§ **Excerpt to read**:
····················

Finally, they concluded that presence of anti-KSHV antibody is not correlated with ethnicity, age, sex, duration of disease after diagnosis, levels of myeloma monoclonal protein or b2-microglobulin at the time of serum sampling. They conﬁrmed increased prevalence of KSHV infection in patients with plasma cell myeloma (28).
Hsu and colleagues studied bone marrow biopsy samples. They did not detect KS330233 (ORF 26 Antigen) in the initial PCR products of MM patients. However, in 186–base-pairs of N-PCR products, KSHV-speciﬁc genetic ampliﬁers were detected in 40.8% of MM patients. The speciﬁcity of N-PCR products were conﬁrmed by dot blot analysis; it showed that KSHV DNA sequence was found in 44.9% of studied patients, including all N-PCR positive and 50.2% of N-PCR negative ones. Finally, they supported the idea that HHV-8 is detectable in myeloma patients (23).
Sadeghian et al. studied bone marrows of 30 myeloma patients in symptomatic phase; they reported 2 positive cases of HHV-8 in men and 2 in women (21). On the other hand they did not find any viral HHV-8 genomes in another study which was done on plasma cell myeloma patients (24). Their results rejected the link between HHV-8 and myeloma; it seems that disagreement is due to the measurement methods. Contrariwise to Sadeghian’s study, Said et al. in evaluation of bone marrow samples of 17 Jordanian plasma cell myeloma patients, has rejected any connections between HHV-8 and plasma cell myeloma (26).
Beksac an American researcher studied 24 individuals with monoclonal gammopathy including 21 patients with MM and 2 patients with MGUS and 1 with plasmacytoma. Speciﬁc ampliﬁed products for KS330 233(ORF 26) primers were observed in 17 of 21 (80.95%) MM patients. Viral genome was detected in 13 of the 15 newly diagnosed MM by DNA-PCR method.

····················

§ **Apply what you read**:
a) Using the passage on KSHV (HHV-8) and myeloma, mark each statement yes or no, quoting the exact words that decide it. (i) Hsu and colleagues found KSHV-specific amplifiers in 40.8% of MM patients. (ii) Anti-KSHV antibody presence was found to correlate with patient age. (iii) Said et al. evaluated bone marrow samples from 30 Jordanian plasma cell myeloma patients.
b) Write the next part of the passage on KSHV (HHV-8) and myeloma, picking up after its final sentence.

····················

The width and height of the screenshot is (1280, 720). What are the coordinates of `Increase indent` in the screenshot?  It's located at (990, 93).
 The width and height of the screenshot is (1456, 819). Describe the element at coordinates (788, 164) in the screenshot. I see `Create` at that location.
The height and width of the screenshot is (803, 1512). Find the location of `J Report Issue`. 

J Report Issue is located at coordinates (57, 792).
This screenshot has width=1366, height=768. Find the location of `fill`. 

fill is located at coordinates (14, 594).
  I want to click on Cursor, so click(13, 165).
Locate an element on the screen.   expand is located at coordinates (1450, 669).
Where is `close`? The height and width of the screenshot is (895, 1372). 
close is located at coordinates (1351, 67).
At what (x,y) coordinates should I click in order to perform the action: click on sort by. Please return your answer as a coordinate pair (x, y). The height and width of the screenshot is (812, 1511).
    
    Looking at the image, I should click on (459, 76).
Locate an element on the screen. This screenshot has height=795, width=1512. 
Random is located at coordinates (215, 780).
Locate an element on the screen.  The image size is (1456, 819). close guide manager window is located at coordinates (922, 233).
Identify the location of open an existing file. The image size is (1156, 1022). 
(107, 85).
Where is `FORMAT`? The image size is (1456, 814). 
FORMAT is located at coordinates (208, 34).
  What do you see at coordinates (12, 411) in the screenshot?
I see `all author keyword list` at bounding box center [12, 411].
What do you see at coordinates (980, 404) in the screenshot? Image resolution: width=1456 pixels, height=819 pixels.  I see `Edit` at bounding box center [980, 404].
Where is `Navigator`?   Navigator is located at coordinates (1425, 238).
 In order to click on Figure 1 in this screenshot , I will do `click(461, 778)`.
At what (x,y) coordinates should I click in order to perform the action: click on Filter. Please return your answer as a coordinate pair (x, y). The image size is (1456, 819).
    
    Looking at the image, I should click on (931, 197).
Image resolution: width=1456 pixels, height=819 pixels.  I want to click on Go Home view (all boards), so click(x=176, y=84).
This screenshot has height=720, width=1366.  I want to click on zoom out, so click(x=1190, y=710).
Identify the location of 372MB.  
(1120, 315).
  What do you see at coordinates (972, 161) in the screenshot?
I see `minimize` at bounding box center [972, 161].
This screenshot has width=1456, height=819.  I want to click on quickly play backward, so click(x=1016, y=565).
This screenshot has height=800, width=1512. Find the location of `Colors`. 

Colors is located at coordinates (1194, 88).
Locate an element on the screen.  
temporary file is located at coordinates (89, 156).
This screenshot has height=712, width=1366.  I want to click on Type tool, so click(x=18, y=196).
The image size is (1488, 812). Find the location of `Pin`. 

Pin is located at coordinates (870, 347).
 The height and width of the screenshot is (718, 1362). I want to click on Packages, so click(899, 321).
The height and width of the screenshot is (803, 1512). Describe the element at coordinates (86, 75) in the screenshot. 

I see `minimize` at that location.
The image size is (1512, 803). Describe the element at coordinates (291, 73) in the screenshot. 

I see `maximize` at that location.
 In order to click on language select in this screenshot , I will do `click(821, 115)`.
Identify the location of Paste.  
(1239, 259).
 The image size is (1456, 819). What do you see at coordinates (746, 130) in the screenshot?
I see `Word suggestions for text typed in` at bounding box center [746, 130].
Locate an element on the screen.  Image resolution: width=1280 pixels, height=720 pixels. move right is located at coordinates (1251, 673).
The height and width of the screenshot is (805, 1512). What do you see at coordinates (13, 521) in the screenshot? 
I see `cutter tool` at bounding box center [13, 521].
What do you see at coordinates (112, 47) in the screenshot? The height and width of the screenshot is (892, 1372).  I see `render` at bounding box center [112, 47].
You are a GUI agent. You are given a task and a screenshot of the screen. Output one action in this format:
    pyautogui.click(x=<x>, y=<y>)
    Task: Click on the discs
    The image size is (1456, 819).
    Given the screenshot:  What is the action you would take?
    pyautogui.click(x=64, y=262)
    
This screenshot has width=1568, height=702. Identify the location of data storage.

····················

§ **Answers to the exercise**:
a)
(i) Yes: "were detected in 40.8% of MM patients"
(ii) No: "presence of anti-KSHV antibody is not correlated with ethnicity, age, sex"
(iii) No: "bone marrow samples of 17 Jordanian plasma cell myeloma patients"

b)
29 monoclonal gammopathy samples including 14 (48.27%) individuals with plasma cell diseases, and control group were analyzed in Turkey, independently. The obtained results were similar with the US Laboratory, completely. Analysis of ORF26 sequence demonstrated HHV-8 strain pattern consistency with a C3 subtype. Accordingly, they supported the idea of HHV-8 presence and myeloma. This is noteworthy that these two studies are conducted in two separate laboratories in the areas with different races (25).
Bellos and colleagues performed PCR technique to detect the KSHV in 35 samples of leukopheresis (LP) products of myeloma patients. Of the 35 patients with plasma cell myeloma 34 patients were in progressive phase of the disease (32). Analysis of LP aliquots of 35 patients with MM did not show any KSHV-speciﬁc ampliﬁcation products after ﬁrst-round of ampliﬁcation; although the positive control was clearly visible. Second-round of ampliﬁcation was done to conﬁrm the negative PCR of LP aliquots of 27 patients after gel electrophoresis. Interestingly, in 8 patients the second round of PCR bands with the same size of the positive individuals appeared. However, none of the bands hybridized with the marked KSHV probe; none of the sequences disclosed any similarities to the KS330 233 sequence of the virus genome.
According to the survey conducted studies, further investigations in larger group of patients with monoclonal disorders are needed. It is recommended to use more advanced diagnostic methods in order to get a definite answer to the question whether or not the HHV-8 is associated with plasma cell myeloma disease.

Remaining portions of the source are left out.